One reason for this crunch is that the forecast for economic growth in the U.S. isn’t rosy — we’re looking at minimal growth between now and 2018, only about a 2.2 percent annual increase in GDP. This will have a significant impact on corporate profits in the U.S. for the next few years, as public companies face stronger barriers to growth, including rising labor costs and a stronger dollar.
On top of the crunch of available capital, there’s been a dearth of IPOs. This year has seen the fewest companies go public since the last recession. This trend is likely connected to the weak economic forecast, but it also threatens the flow of capital into startups, as investors realize that the cycles for seeing a return on investment are expanding.
Personally, I’m interested to see what this means for the marketing technology industry. There have already been some financial shake-ups in the space this year, the biggest of which was Marketo going private. The company was acquired by Vista for $1.8 billion after weeks of speculation that they were being shopped to SAP and Microsoft. Considering that their market cap was $600 million only a couple of months before, this was a good outcome for them. I’m interested to see how this will change their go-to-market plans, and whether the decision was prompted by a desire to have more financial flexibility than the public markets were affording them. At any rate, being private will allow them to experiment more with their product lines and let them expand into new areas, like the ABM solution they just launched.
This brings me to the real issue at hand: the nearly 4,000 marketing technology vendors that exist today. With the financial parameters I’ve mentioned above, it’s unlikely that all of these companies will continue as individual entities in the next 24 months. What’s more likely is that there will be consolidations in a few areas:
- Competitive buy-outs: Some of the industries that Scott Brinker outlines in the link above have numerous direct competitors. It’s likely that there will be consolidation, as larger companies buy out their smaller competitors to acquire smart employees and customer logos. However, this may not be the worst thing for some companies. Larger competitors that purchase the smaller players will then have the expanded manpower and capital to be able to create something even better than they had before.

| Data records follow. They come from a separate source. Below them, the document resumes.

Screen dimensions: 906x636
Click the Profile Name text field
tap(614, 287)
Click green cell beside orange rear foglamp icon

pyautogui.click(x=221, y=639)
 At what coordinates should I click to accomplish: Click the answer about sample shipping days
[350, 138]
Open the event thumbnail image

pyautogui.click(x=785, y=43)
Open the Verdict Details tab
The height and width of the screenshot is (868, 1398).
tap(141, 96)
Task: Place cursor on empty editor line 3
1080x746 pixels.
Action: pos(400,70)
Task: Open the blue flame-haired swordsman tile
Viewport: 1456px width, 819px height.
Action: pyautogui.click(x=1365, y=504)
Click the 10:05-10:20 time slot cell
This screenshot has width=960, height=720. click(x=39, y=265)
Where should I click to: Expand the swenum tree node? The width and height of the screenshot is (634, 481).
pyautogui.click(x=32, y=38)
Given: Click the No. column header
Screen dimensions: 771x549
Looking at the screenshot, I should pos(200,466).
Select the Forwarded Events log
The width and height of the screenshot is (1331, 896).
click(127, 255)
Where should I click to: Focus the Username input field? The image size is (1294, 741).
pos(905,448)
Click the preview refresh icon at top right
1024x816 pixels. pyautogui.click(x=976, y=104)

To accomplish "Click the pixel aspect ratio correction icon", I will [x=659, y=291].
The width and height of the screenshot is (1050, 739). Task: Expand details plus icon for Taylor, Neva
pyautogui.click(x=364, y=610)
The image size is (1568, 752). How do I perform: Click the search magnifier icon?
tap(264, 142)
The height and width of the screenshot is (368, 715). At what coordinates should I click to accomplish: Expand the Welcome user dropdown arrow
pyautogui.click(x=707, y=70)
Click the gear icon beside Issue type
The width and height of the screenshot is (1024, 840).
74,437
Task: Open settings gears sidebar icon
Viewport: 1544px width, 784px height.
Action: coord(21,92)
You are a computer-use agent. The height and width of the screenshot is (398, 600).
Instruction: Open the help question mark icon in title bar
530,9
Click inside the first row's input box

- Complementary M&A: Many marketing teams have deployed a certain set of solutions that work together in their tech stack. In order to survive, it’s likely that companies with complementary technologies will merge, or smaller companies will be acquired by larger counterparts in order to bolster their financial outcomes and provide customers with a more complete solution. I think this is the primary kind of consolidation that we’ll see over the next 12 months – it’s already begun happening in the sales technology industry, where InsideSales bought C9 to enhance its analytics capabilities.
- Marketing clouds: Oracle, Adobe, and Salesforce all have strong marketing cloud platforms that provide their customers with an out-of-the-box solution that handles many of the technological requirements a marketing team needs. It’s likely that during this financially turbulent time, they will purchase vendors that will add complementary solutions or capabilities to the platforms they’ve already built. These cloud vendors have already been opening up their APIs and partnering with a number of smaller vendors. It will be an easy step for them to acquire some of the smaller vendors they’re already working with.
The marketing technology space has been hot for a number of years, and we will continue to see incredible new offerings and growth coming out of this space as technology advances the way we’re able to manage, track, and address marketing pain points. However, I don’t think the current state of the industry is sustainable, as there are too many niche vendors, and the coming M&A activity is unavoidable.
However, this can be a good thing for the industry. There are many companies with overlapping functionalities that should be teaming up to build something even bigger and better than what they currently offer marketing professionals. The coming financial challenges will sift out the companies that cannot maintain their position in the martech space. This will be a good thing for marketers in the long-term, as they will have a narrower, but stronger, set of vendor choices when they go shopping for new tools to add to their martech stack.
Shashi Upadhyay is CEO at Lattice Engines. Shashi guides Lattice in delivering the power of prediction to sales and marketing organizations. His unique background as a Cornell data scientist turned McKinsey partner drove the founding of Lattice. Shashi holds an undergraduate degree from the Indian Institute of Technology at Kanpur and a Ph.D. in Physics from Cornell University.